Google hosts the Overture Maps dataset in it's public BigQuery dataset. This allows us to deploy the API to Google Cloud Platform (GCP) and take advantage of the free tier for hosting and querying the data. The $400 free credit is more than enough to get started and test the API. We can also use the free tier for Cloud Storage to cache the data for faster response times.
We can use the Cloud Run service to deploy the API. This allows us to scale the API based on demand and only pay for the resources we use. We can also use the Cloud Build service to automate the deployment process.
In production you should consider using Redis instead of Cloud storage for caching, and migrating the parts of the dataset you need to a private BigQuery dataset or a different database for speed and cost, especially for building shapes
In this guide we will cover the following steps:
- Create GCP Account with free credit
- Authenticate with GCP
- Create GCS bucket for cache
- Fork github repo
- Setup a Service Account with the right permissions
- Deploy to Cloudrun by connecting to your github repo, and apply env vars, and have it use the service-account
You can either use the hardcoded API key in the code, or use the Auth API by going to theAuthAPI.com and creating an account. You can then create an Access Key for the App and add it as an Env var, and then create any number of API Keys for secure access to the API, and rate-limit them for cost control.
Example Query
SELECT *
FROM `bigquery-public-data.overture_maps.place`
WHERE ST_DWithin(geometry, ST_GeogPoint(16.3738, 48.2082), 500)
As there is one large table for each theme of data, a simple strategy to reduce costs is to create a new dataset in BigQuery, and copy the tables you need filtering down to just the country you are interested in. Another option would be the shard the tables by country, and then only query the tables you need.
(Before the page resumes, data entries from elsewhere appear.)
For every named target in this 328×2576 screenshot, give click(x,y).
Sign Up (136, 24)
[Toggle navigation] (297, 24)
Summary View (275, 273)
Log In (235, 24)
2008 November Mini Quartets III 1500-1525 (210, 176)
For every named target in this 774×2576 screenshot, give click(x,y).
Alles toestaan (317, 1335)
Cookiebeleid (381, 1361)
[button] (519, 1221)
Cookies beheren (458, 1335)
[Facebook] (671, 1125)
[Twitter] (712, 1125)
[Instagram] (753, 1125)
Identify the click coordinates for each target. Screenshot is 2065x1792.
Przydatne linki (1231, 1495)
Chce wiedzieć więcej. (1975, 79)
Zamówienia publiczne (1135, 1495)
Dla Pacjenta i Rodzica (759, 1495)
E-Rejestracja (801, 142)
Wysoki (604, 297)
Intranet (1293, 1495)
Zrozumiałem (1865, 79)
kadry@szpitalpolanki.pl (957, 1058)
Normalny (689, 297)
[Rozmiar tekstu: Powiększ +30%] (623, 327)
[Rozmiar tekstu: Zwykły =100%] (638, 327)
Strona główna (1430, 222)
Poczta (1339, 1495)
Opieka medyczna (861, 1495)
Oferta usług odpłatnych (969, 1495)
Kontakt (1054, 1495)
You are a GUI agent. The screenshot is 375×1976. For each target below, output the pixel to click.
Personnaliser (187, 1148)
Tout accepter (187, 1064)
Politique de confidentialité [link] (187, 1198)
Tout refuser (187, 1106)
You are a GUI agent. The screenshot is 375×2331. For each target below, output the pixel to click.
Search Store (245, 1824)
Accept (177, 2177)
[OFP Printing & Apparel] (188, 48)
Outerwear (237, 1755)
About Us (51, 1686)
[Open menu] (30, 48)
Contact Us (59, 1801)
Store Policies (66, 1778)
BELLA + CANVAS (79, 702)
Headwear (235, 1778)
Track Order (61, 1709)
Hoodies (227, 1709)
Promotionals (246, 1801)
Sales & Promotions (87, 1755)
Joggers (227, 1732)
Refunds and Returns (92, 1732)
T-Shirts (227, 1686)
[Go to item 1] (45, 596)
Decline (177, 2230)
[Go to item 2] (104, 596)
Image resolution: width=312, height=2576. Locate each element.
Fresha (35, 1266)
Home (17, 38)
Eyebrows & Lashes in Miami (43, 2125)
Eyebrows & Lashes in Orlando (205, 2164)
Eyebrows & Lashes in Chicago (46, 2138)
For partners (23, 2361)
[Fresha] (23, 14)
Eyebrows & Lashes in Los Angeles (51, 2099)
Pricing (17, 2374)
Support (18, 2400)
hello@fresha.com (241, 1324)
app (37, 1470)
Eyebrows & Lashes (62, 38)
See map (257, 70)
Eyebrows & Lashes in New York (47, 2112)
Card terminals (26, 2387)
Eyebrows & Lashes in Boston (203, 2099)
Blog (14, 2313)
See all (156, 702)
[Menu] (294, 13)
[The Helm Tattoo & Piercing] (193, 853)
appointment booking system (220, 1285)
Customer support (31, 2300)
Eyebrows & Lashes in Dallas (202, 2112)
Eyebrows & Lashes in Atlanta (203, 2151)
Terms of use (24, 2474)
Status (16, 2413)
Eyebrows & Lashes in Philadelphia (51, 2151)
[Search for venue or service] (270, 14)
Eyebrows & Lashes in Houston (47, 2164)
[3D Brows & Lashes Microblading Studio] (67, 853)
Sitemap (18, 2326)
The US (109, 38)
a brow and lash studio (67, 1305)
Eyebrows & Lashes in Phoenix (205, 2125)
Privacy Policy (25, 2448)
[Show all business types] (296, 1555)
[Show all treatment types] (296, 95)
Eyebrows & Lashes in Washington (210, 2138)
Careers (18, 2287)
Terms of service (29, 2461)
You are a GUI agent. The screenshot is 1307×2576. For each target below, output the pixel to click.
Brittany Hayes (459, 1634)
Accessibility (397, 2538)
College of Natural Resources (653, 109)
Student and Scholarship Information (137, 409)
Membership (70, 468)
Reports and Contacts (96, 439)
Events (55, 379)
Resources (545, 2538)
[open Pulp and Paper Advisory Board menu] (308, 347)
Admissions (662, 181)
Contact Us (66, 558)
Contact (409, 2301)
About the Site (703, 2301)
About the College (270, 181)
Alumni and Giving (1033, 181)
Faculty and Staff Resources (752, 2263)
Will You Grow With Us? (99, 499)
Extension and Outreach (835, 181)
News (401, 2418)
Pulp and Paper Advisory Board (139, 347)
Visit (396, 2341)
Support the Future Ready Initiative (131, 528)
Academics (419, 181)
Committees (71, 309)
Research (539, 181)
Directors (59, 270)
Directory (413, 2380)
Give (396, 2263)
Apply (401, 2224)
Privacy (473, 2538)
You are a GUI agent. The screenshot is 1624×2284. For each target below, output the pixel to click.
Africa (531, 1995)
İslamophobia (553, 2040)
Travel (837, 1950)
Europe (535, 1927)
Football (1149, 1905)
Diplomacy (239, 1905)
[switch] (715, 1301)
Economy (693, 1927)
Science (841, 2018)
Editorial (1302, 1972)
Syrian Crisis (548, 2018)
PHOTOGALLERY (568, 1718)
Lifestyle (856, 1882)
Using a metadata store such as Firebase in Datastore mode - this would allow storing of building geomtries and other data matched to place that is too expensive to query in BigQuery.
For a service account in GCP that a Cloud Run instance will use to access BigQuery and Google Cloud Storage (GCS), you’ll need to grant it specific roles to ensure it has permissions to create and run BigQuery jobs, as well as read and write files in a GCS bucket. Here are the recommended roles:
BigQuery Permissions:
- BigQuery User (roles/bigquery.user): Grants permissions to create and run jobs in BigQuery.
- BigQuery Data Viewer (roles/bigquery.dataViewer): Allows the service account to view datasets and tables, if it needs access to view data.
- (Optional) BigQuery Job User (roles/bigquery.jobUser): This role can also be helpful if your queries require advanced job control features, though usually, bigquery.user suffices.
Google Cloud Storage (GCS) Permissions:
- Storage Object Viewer (roles/storage.objectViewer): Grants read access to objects in the bucket.
- Storage Object Creator (roles/storage.objectCreator): Grants permission to write files to the bucket, including creating new objects.
To set a maximum amount of BigQuery billed usage for a service account in Google Cloud Platform (GCP), you can use BigQuery custom quotas with Budget Alerts and Cost Management policies. While GCP does not directly offer a "hard limit" on the gigabytes processed by a specific service account in BigQuery, you can combine these methods to closely monitor and restrict usage:
Setting a budget for BigQuery can help you track and get alerts when usage approaches your desired monthly limit. Here’s how to set this up:
- Go to the GCP Console and navigate to Billing > Budgets & alerts.
- Click Create Budget and select the billing account.
- Define your budget, naming it appropriately (e.g., "BigQuery Service Account Budget").
- Set the amount for your budget to align with the estimated monthly cost for your maximum GB usage.
- Configure alerts at specific percentages of the budget (e.g., 50%, 80%, 100%) to receive notifications when the limit is nearing.
- Assign specific recipients or roles to get notified via email.
Note: Although this will alert you to high usage, it won’t automatically stop queries when usage exceeds this amount.
To enforce restrictions on usage, you can use GCP organization policies to prevent BigQuery from running queries beyond a certain threshold:
- Go to IAM & Admin > Organization Policies.
- Use policies like
constraints/bigquery.restrictQueries
to restrict which projects, datasets, or tables can be accessed by a service account. - By applying restrictions on certain datasets or tables, you can indirectly limit how much data the service account can process, thus affecting the billed usage.
For more granular control and monitoring, set up Cloud Monitoring to track BigQuery usage specifically by the service account:
- In Cloud Monitoring, go to Metrics Explorer.
- Use the
BigQuery > Bytes Billed
metric, and filter by service account. - Set up alert policies based on this metric to notify you when the usage approaches your set threshold.
By combining these approaches, you can closely monitor and manage the BigQuery usage of a service account to stay within the specified limits.